• Page extract
The foundation for successful trading is information. Information drives analysis and analysis leads to insight. Over the next two deep dives, we will provide a complete rundown on the best sources of information for the agricultural commodity trader along with some tools and techniques to start converting information into effective trading strategies. This month’s edition focuses on Supply Side inputs.

An overview

In the 1983 movie Trading Places, in addition to disrupting the life of their nephew over a nature-versus-nurture inspired bet, the scheming Duke brothers conspire to steal a crop report and use that ill-gotten information to corner the market for Frozen Concentrated Orange Juice.  

And while the fictional Duke & Duke Commodities never existed and the FCOJ futures market traded its last open-outcry contract in 2012, the pursuit of insight into supply and demand reports is real and as critical to markets today as it was to the plot of the classic comedy. Fortunately, market insight can be gained, not with elaborate schemes, but from an understanding and applied use of the multiple public resources available to today’s commodity trader.

For stock market traders, the companies themselves are the primary source of information. Listed firms must follow government-regulated reporting requirements. Companies publish audited results, provide forward-looking guidance, host shareholder and analyst calls and more, all intended to inform current and potential investors. Click the “For Investors” tab on any major listed company’s website and you get straight to the source.

• Objectives
1 - In the commodity trading text, when did the FCOJ futures market trade its last open-outcry contract?
2 - Turn the paragraph of the commodity trading text that begins "For stock market traders" into a short bulleted list that keeps its main facts.
3 - Copy the commodity trading text word for word, starting at "And while the" and ending at "today’s commodity trader.".

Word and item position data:
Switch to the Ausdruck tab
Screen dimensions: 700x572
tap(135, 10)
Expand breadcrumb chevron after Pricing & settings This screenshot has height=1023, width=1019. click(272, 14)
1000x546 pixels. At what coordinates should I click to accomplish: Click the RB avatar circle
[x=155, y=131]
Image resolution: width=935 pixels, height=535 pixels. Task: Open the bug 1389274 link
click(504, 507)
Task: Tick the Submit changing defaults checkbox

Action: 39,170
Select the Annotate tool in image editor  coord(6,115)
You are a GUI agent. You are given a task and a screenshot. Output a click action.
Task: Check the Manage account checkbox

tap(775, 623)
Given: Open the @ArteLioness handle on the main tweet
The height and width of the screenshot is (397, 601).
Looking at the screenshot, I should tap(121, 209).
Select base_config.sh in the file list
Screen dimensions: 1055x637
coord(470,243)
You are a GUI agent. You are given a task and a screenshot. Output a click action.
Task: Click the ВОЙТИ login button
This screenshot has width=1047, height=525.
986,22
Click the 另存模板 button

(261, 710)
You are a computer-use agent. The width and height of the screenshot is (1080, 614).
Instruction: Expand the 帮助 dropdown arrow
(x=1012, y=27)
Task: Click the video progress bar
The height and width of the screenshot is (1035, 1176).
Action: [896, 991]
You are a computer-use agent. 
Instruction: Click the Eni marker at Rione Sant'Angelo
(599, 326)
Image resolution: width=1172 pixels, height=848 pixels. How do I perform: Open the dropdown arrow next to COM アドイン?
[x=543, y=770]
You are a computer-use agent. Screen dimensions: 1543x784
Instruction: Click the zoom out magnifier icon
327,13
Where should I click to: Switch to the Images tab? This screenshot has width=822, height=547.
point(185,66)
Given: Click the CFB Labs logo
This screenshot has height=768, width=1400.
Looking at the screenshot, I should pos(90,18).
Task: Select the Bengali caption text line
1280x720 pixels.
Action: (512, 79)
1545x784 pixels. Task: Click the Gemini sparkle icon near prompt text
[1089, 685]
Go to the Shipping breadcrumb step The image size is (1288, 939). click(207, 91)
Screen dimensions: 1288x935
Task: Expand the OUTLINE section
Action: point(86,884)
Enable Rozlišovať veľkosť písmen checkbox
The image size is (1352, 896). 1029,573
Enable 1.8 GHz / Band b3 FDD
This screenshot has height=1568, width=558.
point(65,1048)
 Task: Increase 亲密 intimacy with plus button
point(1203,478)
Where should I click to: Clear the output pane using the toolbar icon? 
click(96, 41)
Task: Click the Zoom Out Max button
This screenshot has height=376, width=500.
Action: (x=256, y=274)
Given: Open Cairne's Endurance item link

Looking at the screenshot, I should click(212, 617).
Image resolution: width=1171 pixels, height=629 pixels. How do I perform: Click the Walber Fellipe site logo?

• Responses to the tasks
1 - 2012

2 -
- For stock market traders, the companies themselves are the main source of information.
- Listed firms must follow government-regulated reporting requirements.
- Companies publish audited results, give forward-looking guidance and host shareholder and analyst calls to inform current and potential investors.
- The "For Investors" tab on a major listed company's website leads straight to this information.

3 -
And while the fictional Duke & Duke Commodities never existed and the FCOJ futures market traded its last open-outcry contract in 2012, the pursuit of insight into supply and demand reports is real and as critical to markets today as it was to the plot of the classic comedy. Fortunately, market insight can be gained, not with elaborate schemes, but from an understanding and applied use of the multiple public resources available to today’s commodity trader.